---------- Entries supplied ----------

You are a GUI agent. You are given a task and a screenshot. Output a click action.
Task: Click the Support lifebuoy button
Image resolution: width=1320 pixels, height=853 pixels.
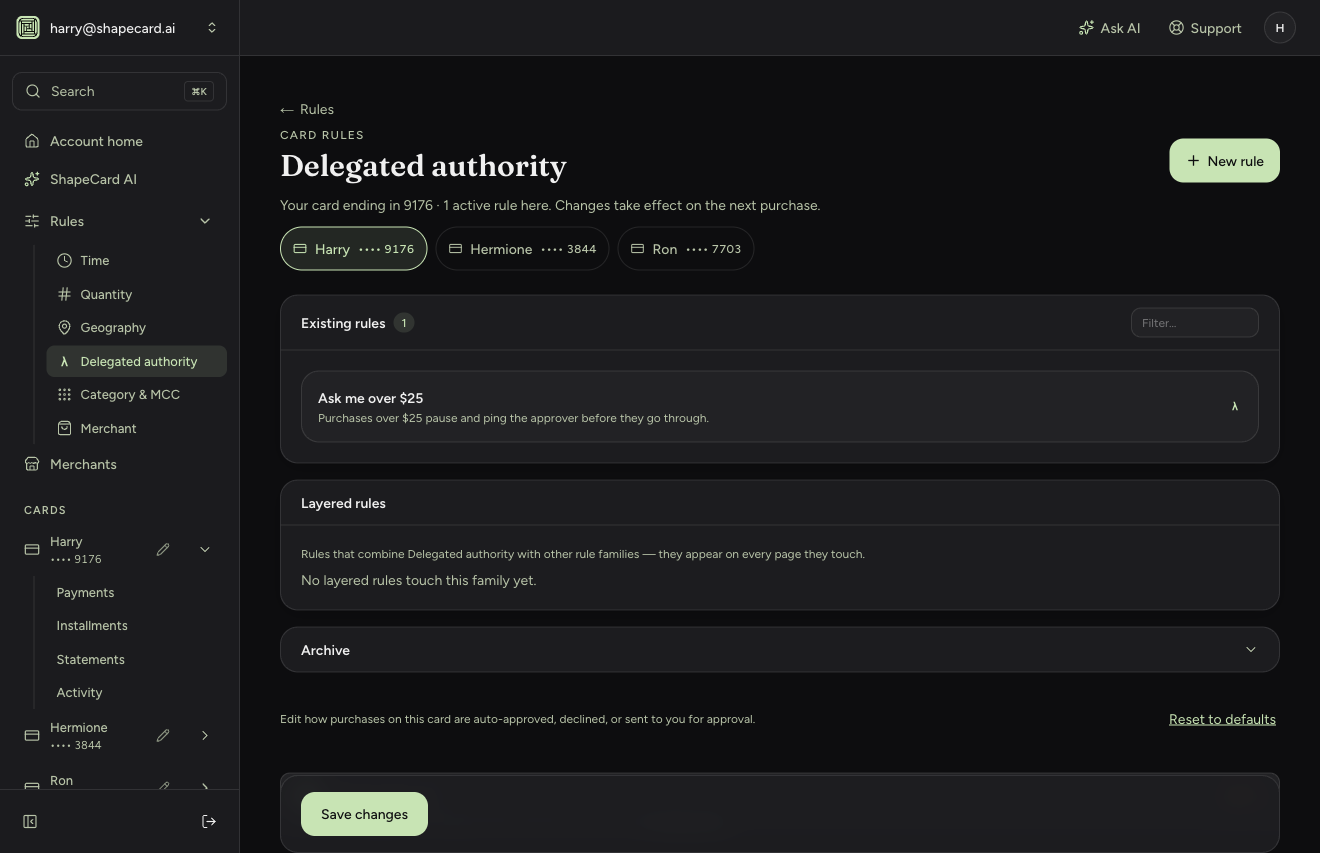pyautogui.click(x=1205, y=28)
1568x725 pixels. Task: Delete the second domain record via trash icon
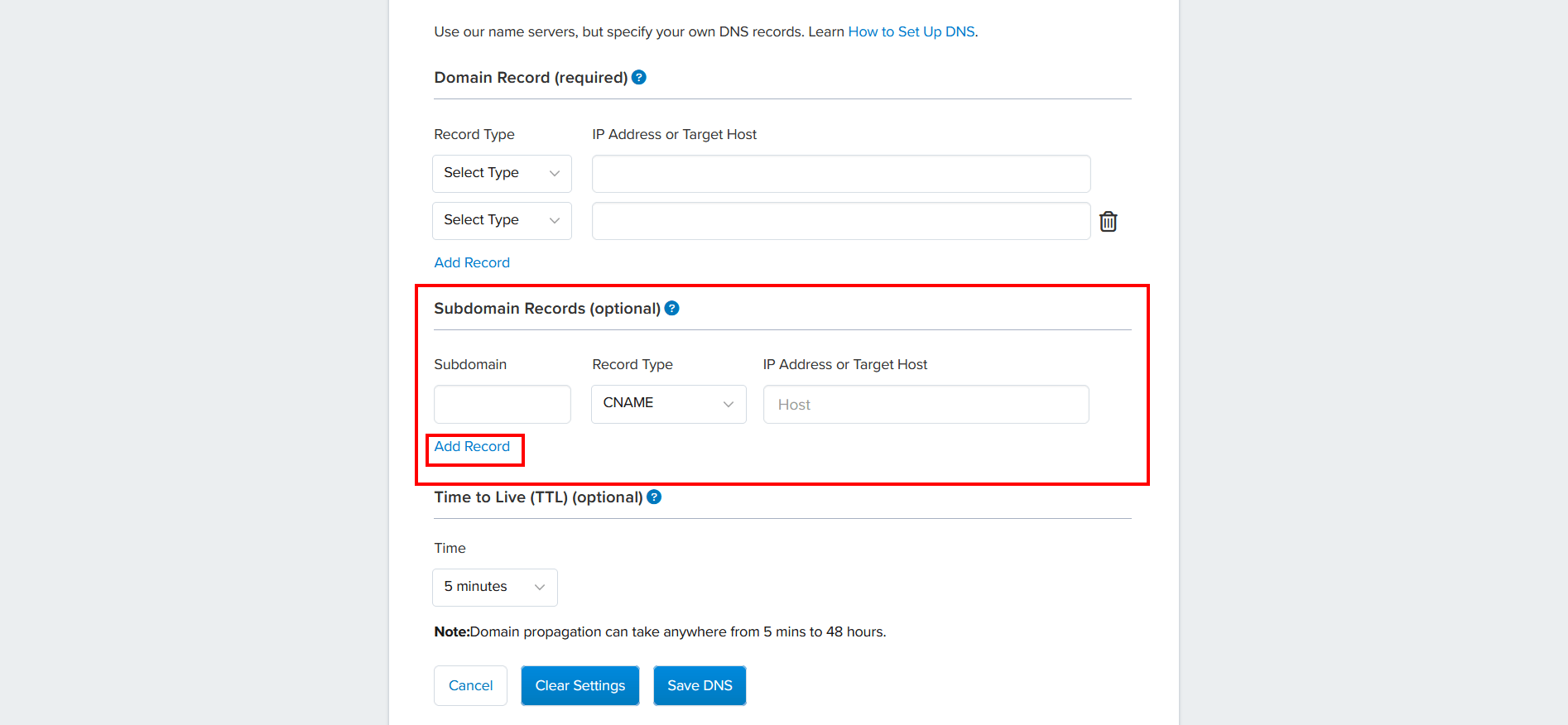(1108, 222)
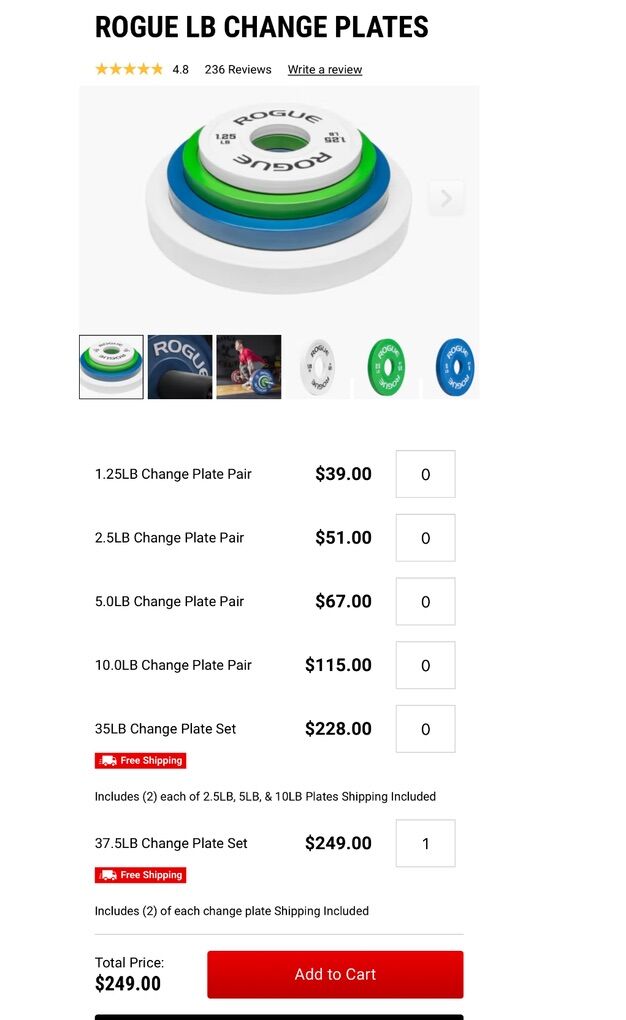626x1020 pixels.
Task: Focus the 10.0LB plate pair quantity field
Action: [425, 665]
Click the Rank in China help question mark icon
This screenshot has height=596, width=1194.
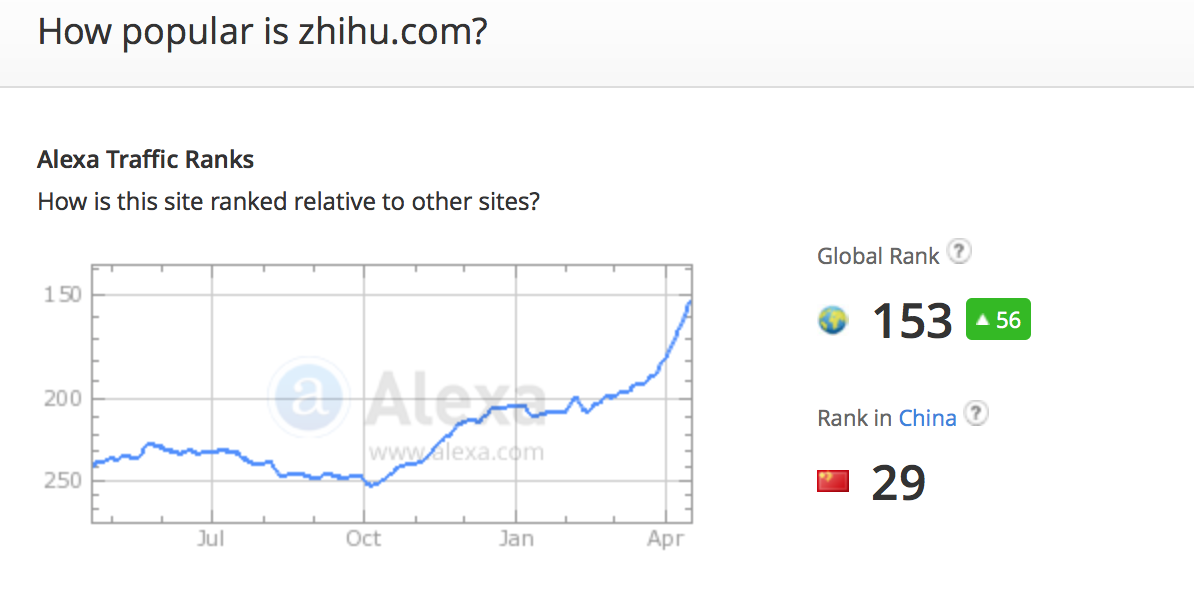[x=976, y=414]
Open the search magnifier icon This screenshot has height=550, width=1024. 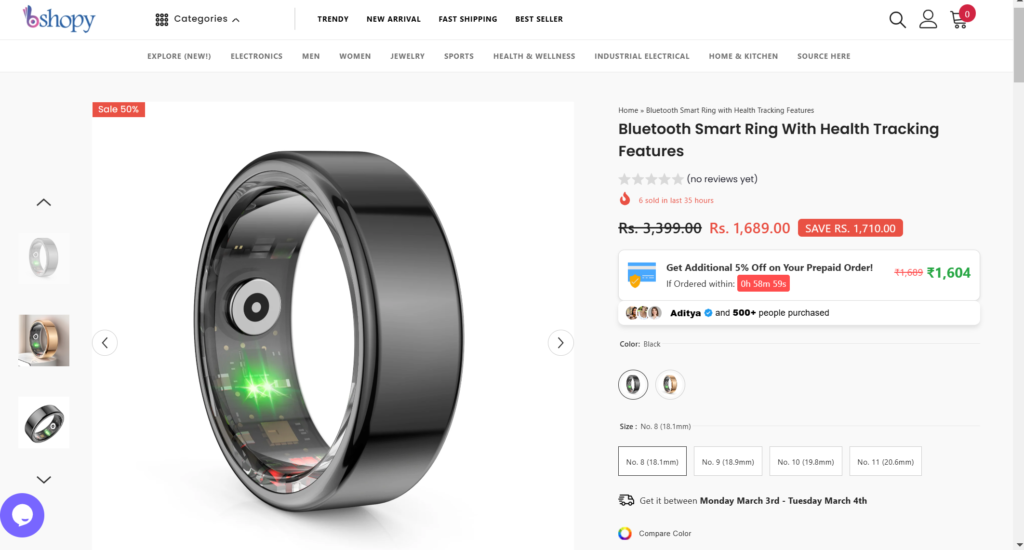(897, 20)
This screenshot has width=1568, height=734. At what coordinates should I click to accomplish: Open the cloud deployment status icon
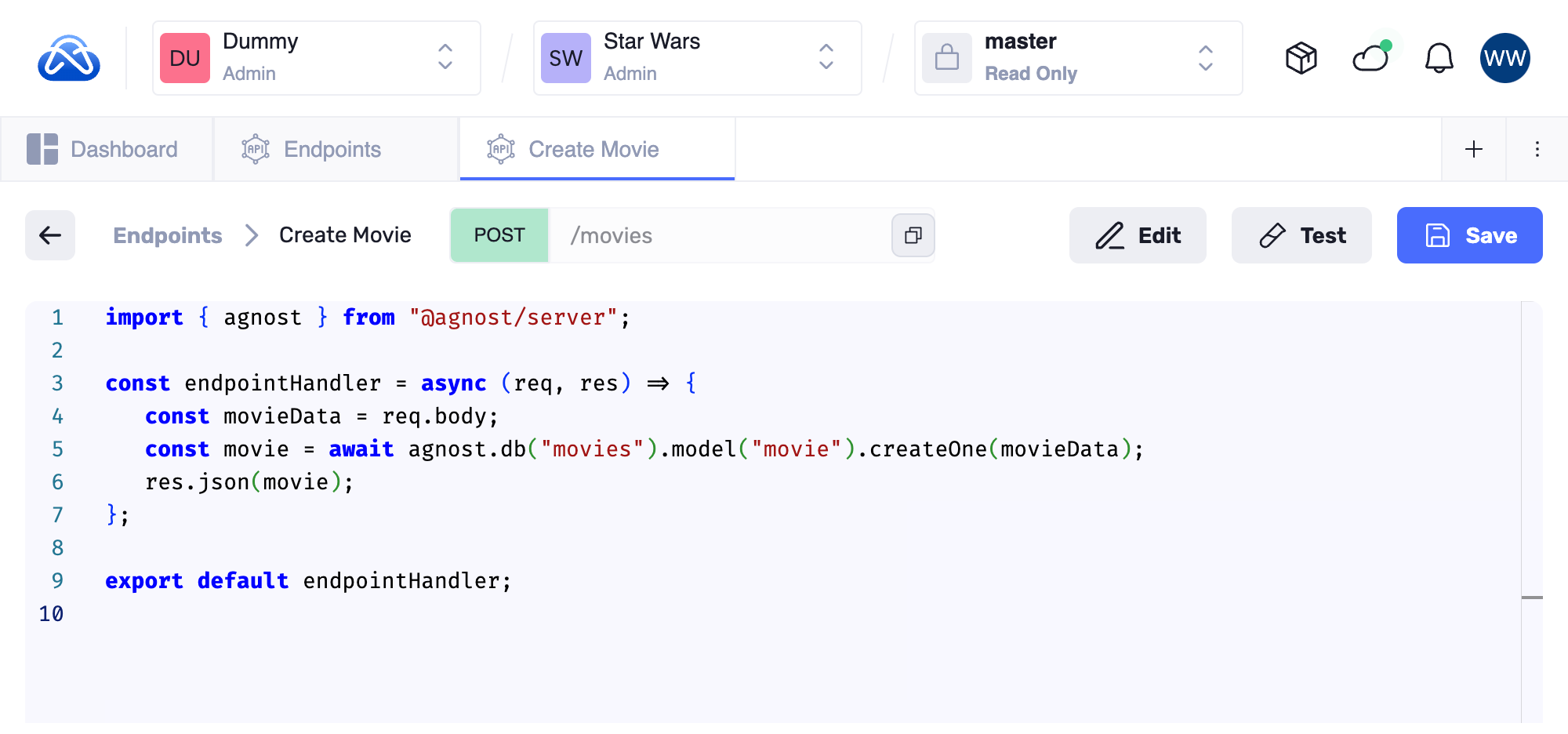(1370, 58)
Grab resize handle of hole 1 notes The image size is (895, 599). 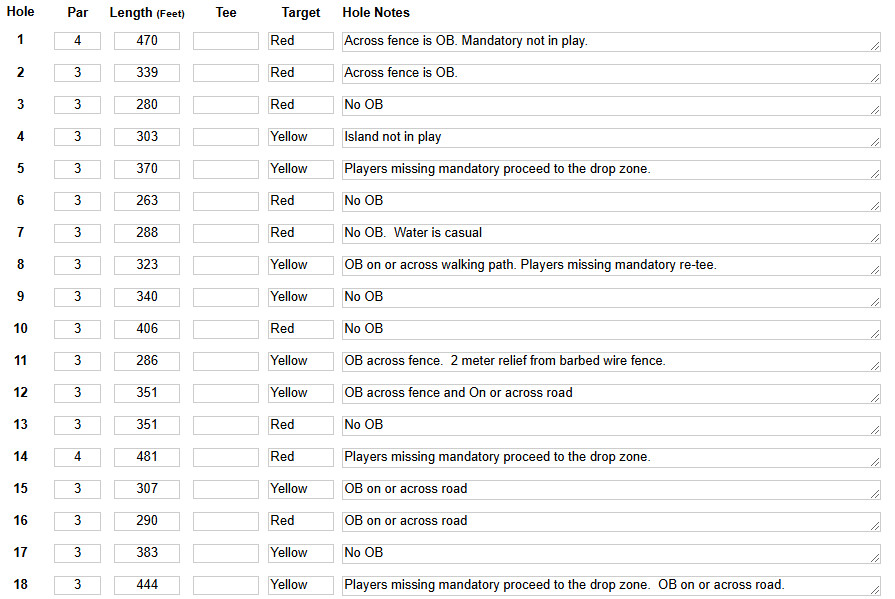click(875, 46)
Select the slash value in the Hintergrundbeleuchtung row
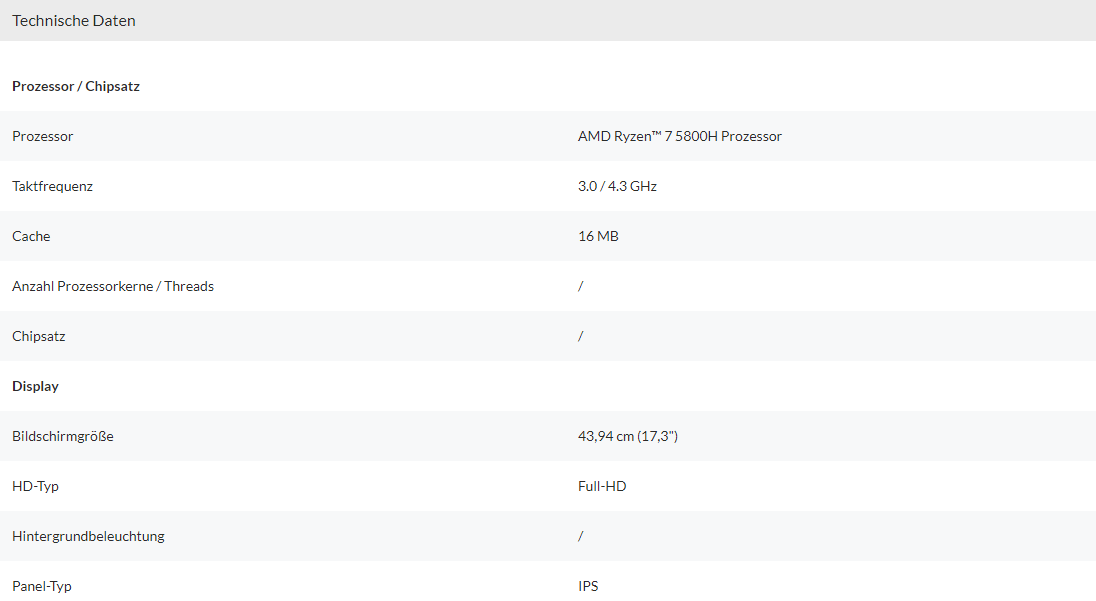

----------

** Directions **
I would like the exact lines from the data above, starting with the one that holds "Image resolution: width=1320" and going on through the one that holds "Click the Rank", without the pictures.

** Task solution **
Image resolution: width=1320 pixels, height=853 pixels.
pyautogui.click(x=1205, y=28)
1568x725 pixels. Task: Delete the second domain record via trash icon
(1108, 222)
626x1020 pixels.
Task: Focus the 10.0LB plate pair quantity field
Action: [425, 665]
Click the Rank in China help question mark icon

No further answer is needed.